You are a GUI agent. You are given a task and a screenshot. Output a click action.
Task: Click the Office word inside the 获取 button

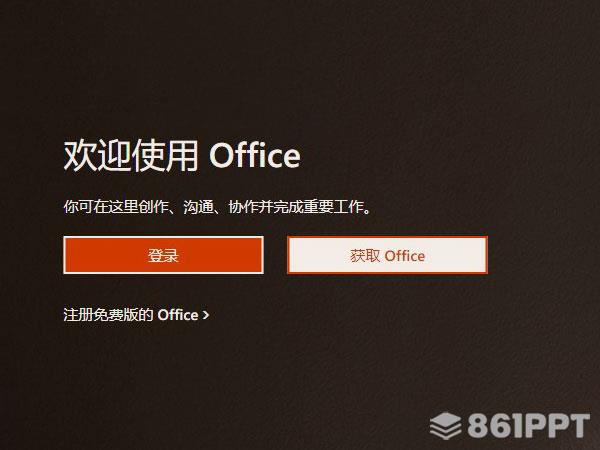pos(404,256)
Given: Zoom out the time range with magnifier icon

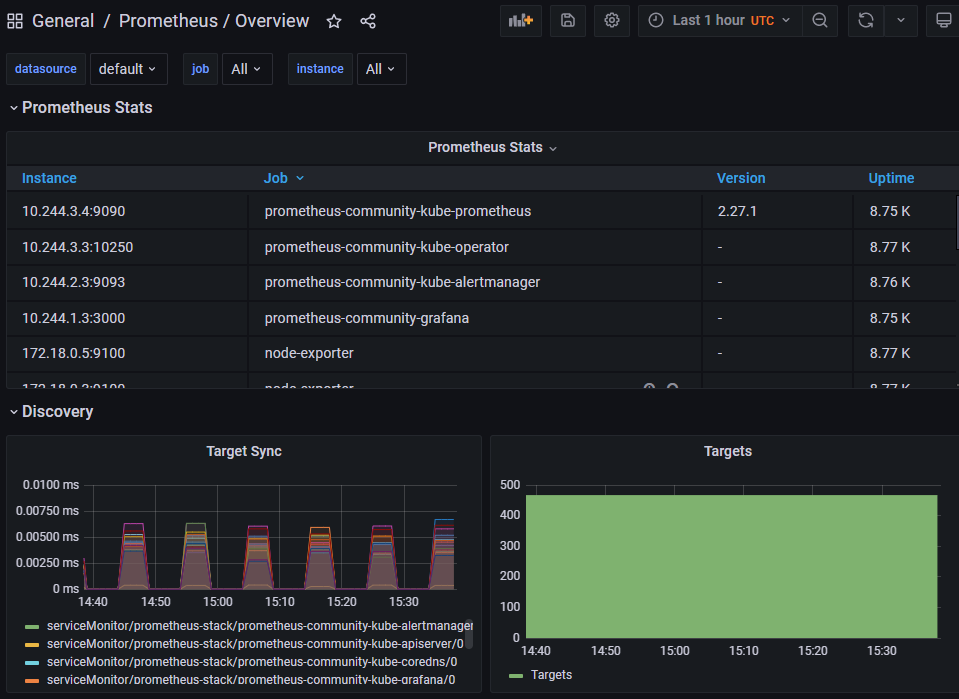Looking at the screenshot, I should tap(820, 20).
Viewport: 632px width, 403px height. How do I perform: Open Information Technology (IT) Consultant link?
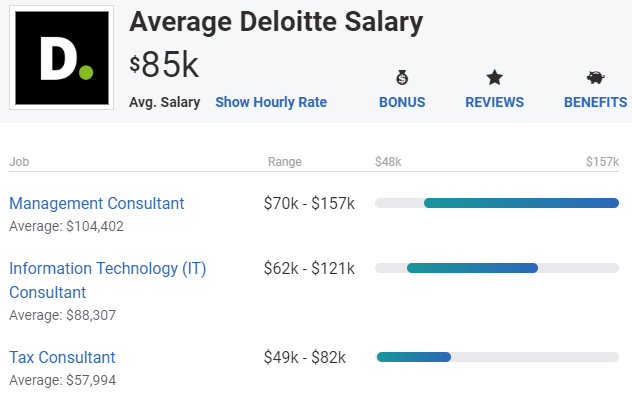107,269
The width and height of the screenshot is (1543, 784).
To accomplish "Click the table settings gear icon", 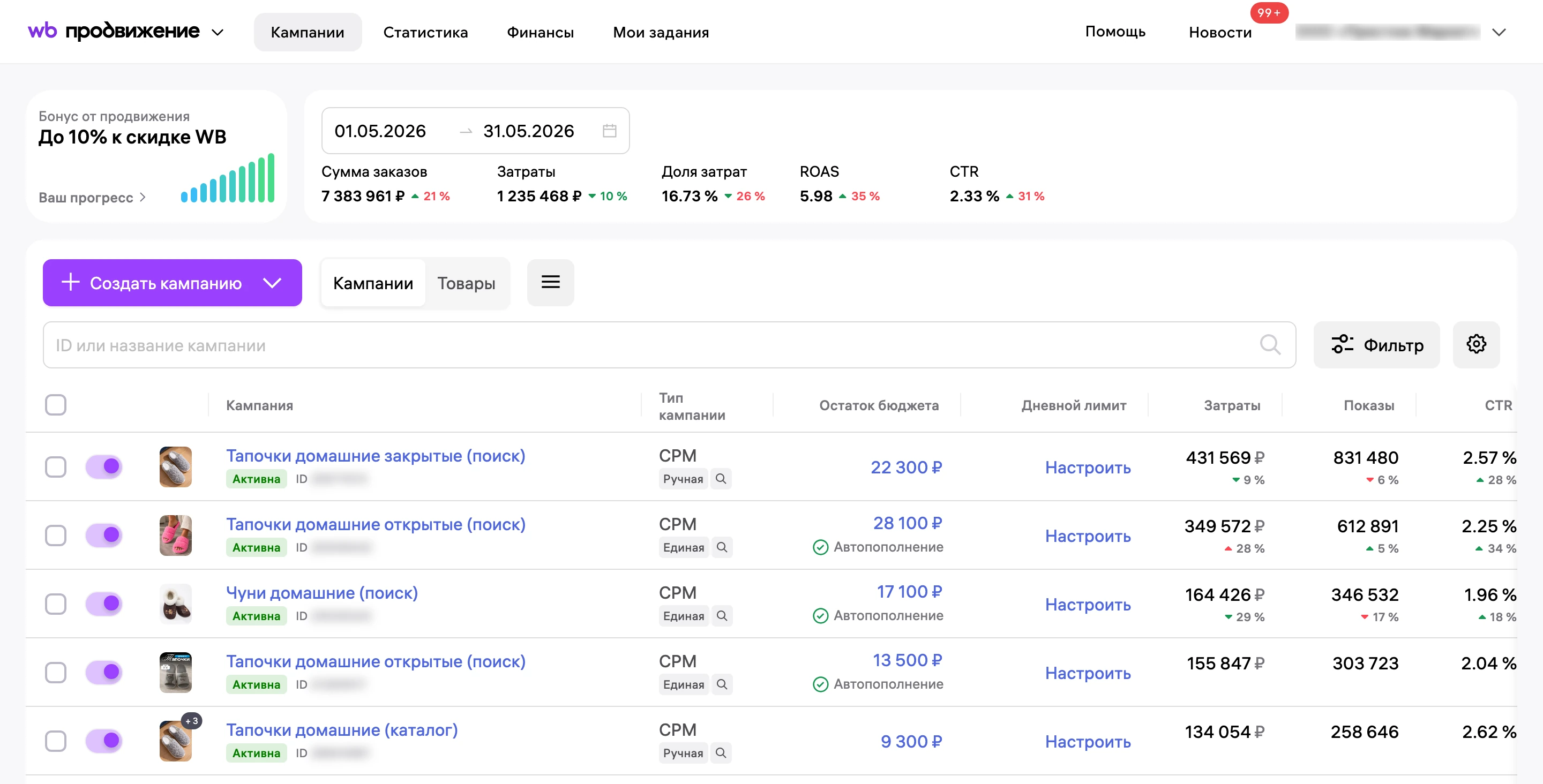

-------------------------

Exact copies of the lines from the one containing "Given: Zoom out" through the final line of the data are required; pictures are to be omitted.

Given: Zoom out the time range with magnifier icon

Looking at the screenshot, I should tap(820, 20).
Viewport: 632px width, 403px height. How do I perform: Open Information Technology (IT) Consultant link?
107,269
The width and height of the screenshot is (1543, 784).
To accomplish "Click the table settings gear icon", 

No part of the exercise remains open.